BP metabolism and the in vivo binding to hepatic DNA of rats fed diets containing menhaden fish oil.

It is well established that dietary polyunsaturated omega-6 fatty acids promote tumorigenesis and support the activity of mixed-function oxidases (MFO), which are responsible for carcinogen activation.
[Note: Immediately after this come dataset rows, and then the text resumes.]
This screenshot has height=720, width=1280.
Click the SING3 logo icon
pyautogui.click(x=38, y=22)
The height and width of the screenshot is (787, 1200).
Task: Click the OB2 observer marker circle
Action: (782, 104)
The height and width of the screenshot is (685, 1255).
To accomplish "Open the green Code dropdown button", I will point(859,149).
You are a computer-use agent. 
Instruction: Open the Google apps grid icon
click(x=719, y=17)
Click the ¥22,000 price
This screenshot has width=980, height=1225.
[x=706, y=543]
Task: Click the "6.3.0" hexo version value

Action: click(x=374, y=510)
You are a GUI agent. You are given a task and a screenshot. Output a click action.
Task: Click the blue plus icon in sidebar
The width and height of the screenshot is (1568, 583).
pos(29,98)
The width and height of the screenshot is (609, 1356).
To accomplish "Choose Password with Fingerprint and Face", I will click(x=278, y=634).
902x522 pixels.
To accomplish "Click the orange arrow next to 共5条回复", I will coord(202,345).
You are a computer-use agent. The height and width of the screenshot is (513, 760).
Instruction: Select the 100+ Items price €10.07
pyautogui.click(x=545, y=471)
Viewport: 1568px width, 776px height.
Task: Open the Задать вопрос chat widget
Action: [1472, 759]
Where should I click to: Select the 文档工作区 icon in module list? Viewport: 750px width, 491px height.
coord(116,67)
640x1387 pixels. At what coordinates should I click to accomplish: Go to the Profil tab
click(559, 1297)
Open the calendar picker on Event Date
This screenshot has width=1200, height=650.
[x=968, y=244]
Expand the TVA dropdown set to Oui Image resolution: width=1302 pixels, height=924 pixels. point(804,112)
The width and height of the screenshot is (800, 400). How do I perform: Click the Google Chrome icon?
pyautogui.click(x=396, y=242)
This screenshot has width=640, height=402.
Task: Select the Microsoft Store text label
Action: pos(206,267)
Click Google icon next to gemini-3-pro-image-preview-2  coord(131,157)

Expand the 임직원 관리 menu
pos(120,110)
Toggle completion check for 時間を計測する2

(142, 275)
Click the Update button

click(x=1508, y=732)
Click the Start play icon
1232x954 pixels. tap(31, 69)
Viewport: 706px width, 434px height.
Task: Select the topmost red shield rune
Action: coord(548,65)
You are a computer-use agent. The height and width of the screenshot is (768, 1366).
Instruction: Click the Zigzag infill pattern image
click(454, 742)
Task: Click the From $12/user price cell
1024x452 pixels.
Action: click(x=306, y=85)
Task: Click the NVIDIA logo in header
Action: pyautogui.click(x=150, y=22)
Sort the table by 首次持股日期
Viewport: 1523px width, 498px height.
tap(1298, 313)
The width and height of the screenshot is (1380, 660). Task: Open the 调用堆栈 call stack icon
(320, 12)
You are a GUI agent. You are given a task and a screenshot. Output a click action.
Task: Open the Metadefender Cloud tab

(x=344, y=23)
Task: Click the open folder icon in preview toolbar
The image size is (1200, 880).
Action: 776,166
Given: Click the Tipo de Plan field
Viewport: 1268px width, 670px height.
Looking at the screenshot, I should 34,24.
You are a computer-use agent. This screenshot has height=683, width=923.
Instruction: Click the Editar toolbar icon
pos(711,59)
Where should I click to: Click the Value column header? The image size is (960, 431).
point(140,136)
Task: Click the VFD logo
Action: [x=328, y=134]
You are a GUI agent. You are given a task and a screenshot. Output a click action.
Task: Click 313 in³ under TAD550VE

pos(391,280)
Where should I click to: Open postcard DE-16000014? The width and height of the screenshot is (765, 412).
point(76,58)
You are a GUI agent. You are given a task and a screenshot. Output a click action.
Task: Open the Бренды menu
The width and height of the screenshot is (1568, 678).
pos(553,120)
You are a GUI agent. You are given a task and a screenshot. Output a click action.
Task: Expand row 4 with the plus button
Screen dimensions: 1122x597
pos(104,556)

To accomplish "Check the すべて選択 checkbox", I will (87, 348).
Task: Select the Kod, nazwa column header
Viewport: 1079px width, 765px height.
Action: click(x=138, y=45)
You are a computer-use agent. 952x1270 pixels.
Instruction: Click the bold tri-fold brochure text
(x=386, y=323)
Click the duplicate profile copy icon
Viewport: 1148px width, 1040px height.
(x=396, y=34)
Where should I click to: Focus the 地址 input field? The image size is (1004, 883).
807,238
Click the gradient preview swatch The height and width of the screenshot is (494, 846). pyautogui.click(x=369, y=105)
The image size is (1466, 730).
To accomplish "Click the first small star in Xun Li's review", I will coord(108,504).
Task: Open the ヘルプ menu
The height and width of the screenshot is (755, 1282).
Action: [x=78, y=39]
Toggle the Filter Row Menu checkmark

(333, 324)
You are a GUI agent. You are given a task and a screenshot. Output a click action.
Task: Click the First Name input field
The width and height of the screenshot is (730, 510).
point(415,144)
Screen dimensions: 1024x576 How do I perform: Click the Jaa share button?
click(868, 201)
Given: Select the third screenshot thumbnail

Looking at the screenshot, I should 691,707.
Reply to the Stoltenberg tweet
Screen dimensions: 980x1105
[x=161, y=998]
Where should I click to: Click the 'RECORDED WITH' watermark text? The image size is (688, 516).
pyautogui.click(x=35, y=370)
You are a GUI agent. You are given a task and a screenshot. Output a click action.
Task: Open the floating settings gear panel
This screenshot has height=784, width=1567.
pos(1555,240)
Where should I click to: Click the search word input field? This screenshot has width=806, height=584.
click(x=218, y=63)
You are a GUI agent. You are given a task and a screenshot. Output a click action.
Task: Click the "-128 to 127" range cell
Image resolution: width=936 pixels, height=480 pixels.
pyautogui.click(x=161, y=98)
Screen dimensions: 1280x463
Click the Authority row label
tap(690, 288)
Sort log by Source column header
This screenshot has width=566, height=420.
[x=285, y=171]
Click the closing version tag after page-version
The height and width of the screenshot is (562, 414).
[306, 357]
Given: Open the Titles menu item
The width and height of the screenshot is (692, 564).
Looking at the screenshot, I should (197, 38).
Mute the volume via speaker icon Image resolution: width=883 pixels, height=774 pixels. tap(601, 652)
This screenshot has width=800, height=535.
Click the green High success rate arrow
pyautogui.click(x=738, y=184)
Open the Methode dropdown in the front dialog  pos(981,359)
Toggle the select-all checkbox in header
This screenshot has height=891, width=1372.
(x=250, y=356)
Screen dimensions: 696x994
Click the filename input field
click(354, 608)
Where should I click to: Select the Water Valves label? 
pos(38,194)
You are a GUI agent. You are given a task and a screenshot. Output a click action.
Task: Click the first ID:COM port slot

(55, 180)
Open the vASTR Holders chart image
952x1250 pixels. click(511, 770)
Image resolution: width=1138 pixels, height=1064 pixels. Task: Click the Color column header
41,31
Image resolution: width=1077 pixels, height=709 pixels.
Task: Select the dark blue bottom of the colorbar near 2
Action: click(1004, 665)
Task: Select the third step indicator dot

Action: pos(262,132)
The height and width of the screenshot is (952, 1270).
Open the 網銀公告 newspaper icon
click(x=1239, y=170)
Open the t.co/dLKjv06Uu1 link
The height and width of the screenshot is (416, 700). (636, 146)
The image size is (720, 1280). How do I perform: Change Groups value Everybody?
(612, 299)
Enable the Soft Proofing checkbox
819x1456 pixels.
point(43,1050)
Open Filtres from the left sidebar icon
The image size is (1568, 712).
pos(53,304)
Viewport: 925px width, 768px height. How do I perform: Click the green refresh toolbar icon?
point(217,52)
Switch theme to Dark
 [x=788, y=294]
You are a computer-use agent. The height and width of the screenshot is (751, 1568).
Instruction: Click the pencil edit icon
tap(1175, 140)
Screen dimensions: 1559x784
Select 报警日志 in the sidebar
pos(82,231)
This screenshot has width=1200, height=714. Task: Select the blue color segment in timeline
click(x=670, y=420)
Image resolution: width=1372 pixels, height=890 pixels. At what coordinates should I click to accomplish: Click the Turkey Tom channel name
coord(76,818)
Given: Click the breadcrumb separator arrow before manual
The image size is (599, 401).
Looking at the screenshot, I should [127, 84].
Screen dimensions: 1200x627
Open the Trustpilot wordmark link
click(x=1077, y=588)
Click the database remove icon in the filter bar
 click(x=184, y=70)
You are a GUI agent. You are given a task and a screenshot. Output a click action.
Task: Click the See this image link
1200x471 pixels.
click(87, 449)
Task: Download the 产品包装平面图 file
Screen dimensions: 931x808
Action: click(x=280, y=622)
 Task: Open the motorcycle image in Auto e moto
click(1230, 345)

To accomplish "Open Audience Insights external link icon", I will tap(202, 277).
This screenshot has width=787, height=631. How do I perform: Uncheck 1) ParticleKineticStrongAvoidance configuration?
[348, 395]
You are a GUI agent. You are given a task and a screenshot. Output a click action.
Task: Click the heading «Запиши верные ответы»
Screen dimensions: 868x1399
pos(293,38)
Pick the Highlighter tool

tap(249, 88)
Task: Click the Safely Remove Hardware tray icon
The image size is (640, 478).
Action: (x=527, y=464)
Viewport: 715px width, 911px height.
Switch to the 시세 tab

This study was undertaken to determine if increased levels of dietary menhaden fish oil (rich in omega-3 fatty acids) would affect in vivo binding of [3H]benzo[a]pyrene (BP) to rat liver DNA. The effects of dietary menhaden oil on the activities of phase I and phase II drug-metabolizing enzymes were also studied to determine the possible relationships between the activity of these enzymes and the binding of [3H]BP metabolites to liver DNA. Following a single intraperitoneal injection of [3H]BP, more BP was bound to liver DNA recovered from rats fed diet containing 20% menhaden oil for 11 days at all time intervals tested (16, 24, 48, and 192 hours) than was bound from rats fed 0.5% menhaden oil. The increased binding of [3H]BP to liver DNA of rats fed the high level of menhaden oil may be due, in part, to increases in the MFO responsible for BP activation (as suggested by increased cytochrome P-450 level and total BP hydroxylase activity). The higher concentrations of radioactivity extracted from blood of rats fed 20% menhaden oil diet at the initial time periods (16 and 24 hours) may be a reflection of the greater capacity of the liver to metabolize BP to more water-soluble metabolites. The maximum velocity (Vmax) for ethoxycoumarin O-dealkylase, expressed as nanomoles per milligram protein or per gram liver, was increased three- to fourfold by feeding the high level of menhaden oil. The differences in these enzymatic responses suggest that certain form(s) of cytochrome P-450 are preferentially increased by feeding the omega-3 fatty acids of menhaden oil.